Quote of the week: “There is no sadder sight than a young pessimist.” —Mark Twain

Movie of the week: This week I want to suggest another one of the “horror” movies starring Vincent Price. House of Wax is about a man who makes tremendous wax-figure creations, so real that he views them as actual people. Enter a greedy partner and a fire, and you have a good scary movie. It also features the first screen appearance of legendary tough guy Charles Bronson. House of Wax is another one of the movies we make sure to watch every October. I hope you like it!

Joke of the week: Why did the art thief’s getaway vehicle run out of fuel? He had no Monet to buy Degas to make the Van Gogh…

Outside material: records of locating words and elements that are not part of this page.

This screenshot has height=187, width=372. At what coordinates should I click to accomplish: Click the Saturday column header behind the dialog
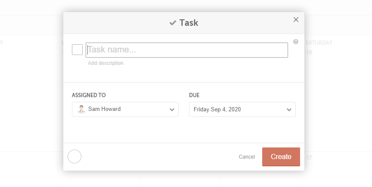coord(319,43)
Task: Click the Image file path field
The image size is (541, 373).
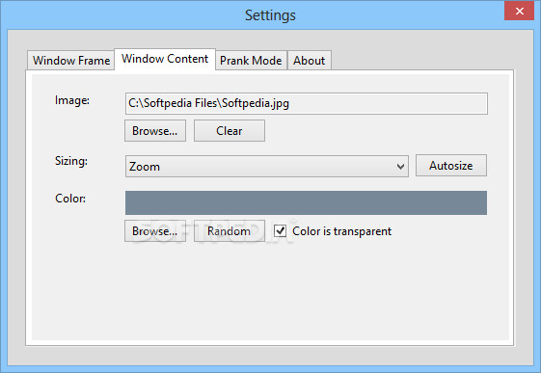Action: pos(307,103)
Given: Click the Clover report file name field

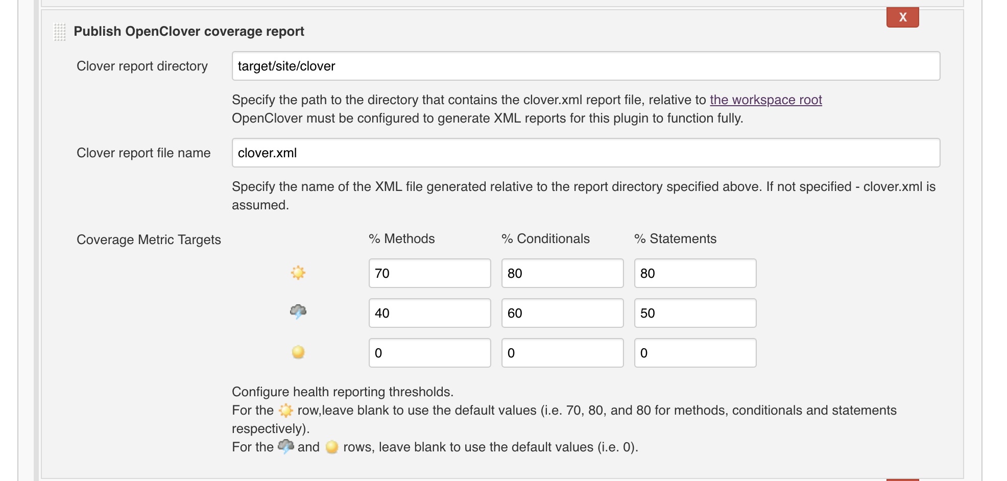Looking at the screenshot, I should coord(585,153).
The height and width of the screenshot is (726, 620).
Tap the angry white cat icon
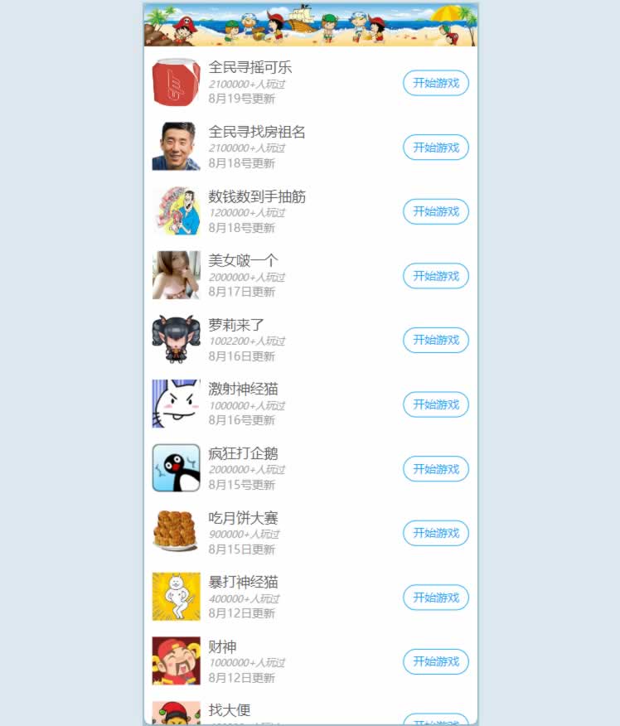point(176,404)
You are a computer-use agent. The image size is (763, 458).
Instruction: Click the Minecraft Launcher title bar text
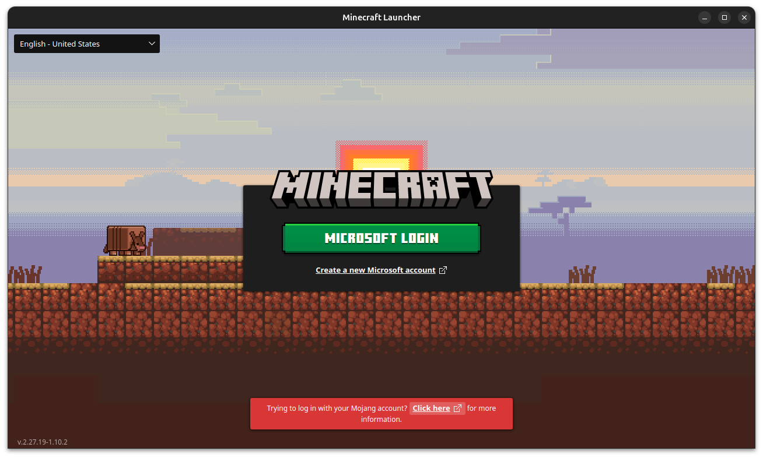click(382, 17)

Nugget of Wisdom for the week: The wisdom I wish to impart to you this week is regarding the thrill of challenging the Distance to Empty (DTE) indicator for your vehicle. In cars without a digital display screen, it’s simply called a gas gauge, which shows approximately how much gas is left until the tank is officially empty. On Sunday, I drove to my mom’s house in South Georgia to visit her before her heart stint surgery. I had made the same trip back in June and boasted that my car could get to her house on one tank of gas. Well, my car kept showing me that the DTE was 20 miles shy of the distance I had left to travel. I started living the opening line to the song “Hotel California,” but instead of being on a “dark, desert highway,” I was on a dark, country back road that had absolutely NO gas stations anywhere. My “tank empty” warning light came on 13 miles from the next turn of my trip, where I knew for certain I could find fuel. I had no idea if I had enough reserve gas in the tank to make it to the closest gas station. I could not have pushed my vehicle up the hills in that area, and my phone had no cell reception, so I couldn’t have called anyone if I had run out of gas. Lesson learned! I want to advise you to NEVER play chicken with your gas tank light. Your safety is not worth it.

Have a great week. Remember, you are most awesome and YOU ROCK!

Marion Rhines is a foster-turned-adoptive parent. She lives in Knoxville, Tenn., with her husband and five children. She has written and published two children’s books as well as two foster-care-themed novels. She has a Facebook blog, Tips from the FLIP Side, and enjoys working with children of all ages.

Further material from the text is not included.